Posted: February 28, 2022 Accepted Languages: English/Inglés/Inglês, Spanish/Español/Espanhol
Eurocentric theories of humans and societies that inform the design of AI/ML systems, cybernetic organisms, and robotics, often draw upon religiously-rooted universalizing norms and assumptions. Scholarly work has examined the ethics and potential impacts of AI, Cyborgs, and Robots on society, but less has been done to examine the assumptions of world religions that inform such innovations and whether such assumptions lead to outcomes that promote human flourishing or not. This panel explores the influences of religious paradigms of the human and religious visions of the future on the design and use of intelligent technologies.
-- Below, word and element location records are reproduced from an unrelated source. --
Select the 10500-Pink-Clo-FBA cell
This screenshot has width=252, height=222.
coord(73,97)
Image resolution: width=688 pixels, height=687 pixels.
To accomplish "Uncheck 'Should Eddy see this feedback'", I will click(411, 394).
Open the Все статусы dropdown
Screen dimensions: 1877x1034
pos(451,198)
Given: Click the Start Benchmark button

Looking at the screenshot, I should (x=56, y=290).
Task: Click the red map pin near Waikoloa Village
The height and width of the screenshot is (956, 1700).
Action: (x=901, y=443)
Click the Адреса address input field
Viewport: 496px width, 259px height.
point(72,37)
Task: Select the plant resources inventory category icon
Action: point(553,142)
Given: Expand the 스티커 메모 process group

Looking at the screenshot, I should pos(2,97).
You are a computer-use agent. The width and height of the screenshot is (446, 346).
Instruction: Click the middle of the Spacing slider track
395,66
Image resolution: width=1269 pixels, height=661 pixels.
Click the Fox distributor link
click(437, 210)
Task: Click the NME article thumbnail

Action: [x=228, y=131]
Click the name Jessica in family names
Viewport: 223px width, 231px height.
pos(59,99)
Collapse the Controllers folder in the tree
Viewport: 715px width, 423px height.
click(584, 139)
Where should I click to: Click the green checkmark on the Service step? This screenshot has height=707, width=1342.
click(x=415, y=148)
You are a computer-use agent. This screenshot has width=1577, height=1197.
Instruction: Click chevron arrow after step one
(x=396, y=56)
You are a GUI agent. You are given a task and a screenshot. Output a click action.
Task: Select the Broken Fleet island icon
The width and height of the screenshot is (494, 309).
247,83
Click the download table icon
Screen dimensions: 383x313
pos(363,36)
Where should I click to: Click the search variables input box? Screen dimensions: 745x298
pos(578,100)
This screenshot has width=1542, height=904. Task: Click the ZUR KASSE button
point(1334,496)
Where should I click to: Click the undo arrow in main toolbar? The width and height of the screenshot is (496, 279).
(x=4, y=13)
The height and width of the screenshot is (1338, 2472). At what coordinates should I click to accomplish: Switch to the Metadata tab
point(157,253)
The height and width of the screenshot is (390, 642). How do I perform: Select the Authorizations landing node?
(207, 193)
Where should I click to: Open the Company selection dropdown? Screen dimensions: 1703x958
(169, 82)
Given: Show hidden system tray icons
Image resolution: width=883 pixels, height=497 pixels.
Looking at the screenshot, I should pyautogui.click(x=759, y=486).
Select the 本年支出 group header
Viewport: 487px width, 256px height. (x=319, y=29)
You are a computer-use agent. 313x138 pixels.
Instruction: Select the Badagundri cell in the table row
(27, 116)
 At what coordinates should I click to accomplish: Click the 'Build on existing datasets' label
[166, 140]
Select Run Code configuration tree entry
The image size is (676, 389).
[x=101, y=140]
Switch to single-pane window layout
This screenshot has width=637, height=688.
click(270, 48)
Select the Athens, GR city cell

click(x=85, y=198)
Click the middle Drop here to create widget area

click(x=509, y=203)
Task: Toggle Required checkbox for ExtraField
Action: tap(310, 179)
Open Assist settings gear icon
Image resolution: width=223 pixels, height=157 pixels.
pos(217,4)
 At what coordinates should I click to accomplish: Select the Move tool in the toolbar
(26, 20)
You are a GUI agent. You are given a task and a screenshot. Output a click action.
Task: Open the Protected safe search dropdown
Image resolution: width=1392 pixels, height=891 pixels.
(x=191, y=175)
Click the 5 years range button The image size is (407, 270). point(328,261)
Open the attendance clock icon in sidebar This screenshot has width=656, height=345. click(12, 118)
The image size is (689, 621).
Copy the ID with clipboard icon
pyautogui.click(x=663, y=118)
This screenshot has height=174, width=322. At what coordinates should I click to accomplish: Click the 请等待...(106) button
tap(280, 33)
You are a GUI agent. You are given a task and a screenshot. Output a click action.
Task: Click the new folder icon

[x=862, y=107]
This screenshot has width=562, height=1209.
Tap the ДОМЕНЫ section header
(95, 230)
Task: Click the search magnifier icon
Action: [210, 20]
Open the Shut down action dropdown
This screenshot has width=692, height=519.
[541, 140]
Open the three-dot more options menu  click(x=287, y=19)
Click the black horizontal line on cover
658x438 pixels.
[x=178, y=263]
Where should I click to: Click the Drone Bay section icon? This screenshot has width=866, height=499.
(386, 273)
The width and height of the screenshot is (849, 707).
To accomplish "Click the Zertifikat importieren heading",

Dinerstein (2006) positions technology design and use as influenced by ideas of “progress, religion, the future, modernity, masculinity, and Whiteness.” Scholars have addressed masculinity and whiteness as features of technoculture and are working to make explicit universalizing norms and assumptions related to race and gender that continue to privilege dominant populations (Wajcman, 2010; D’Ignazio & Klein, 2020; Noble, 2018; Brock, 2020). Foucault (1975/1995, 1979, 1988) traced European religious roots leading to societies of discipline, a concept that is oft used to interrogate and analyze intelligent systems.
However, Deleuze (1992) posits that we are transitioning from societies of discipline to societies of control, which Cheney-Lippold (2011) argues can be seen through algorithmic inferences. In Deleuze’s societies of control, humans no longer imagine themselves as individuals in relation to populations, but as “dividuals” in relation to data. Yet, other religiously-rooted assumptions and norms of what it means to be human are encoded in the design of AI/ML systems, cybernetic organisms, and robotics. David F. Noble (1999) in The Religion of Technology: The Divinity of Man and the Spirit of Invention, and Robert M. Geraci (2010) in Apocalyptic AI: Visions of Heaven in Robotics, Artificial Intelligence, and Virtual Reality explore how Judeo-Christian roots have been embedded in the rhetoric of technological progress as well as apocalyptic futures. This panel expands on these works and seeks to facilitate further dialogue about religion as a feature of technoculture globally.
We invite papers examining religious aspects of AI, Cyborgs, and Robots broadly construed and imagined, as well as the social and ethical implications and paradigms for understanding what it means to be human.
We are particularly interested in work exploring world religions outside of Eurocentric traditions.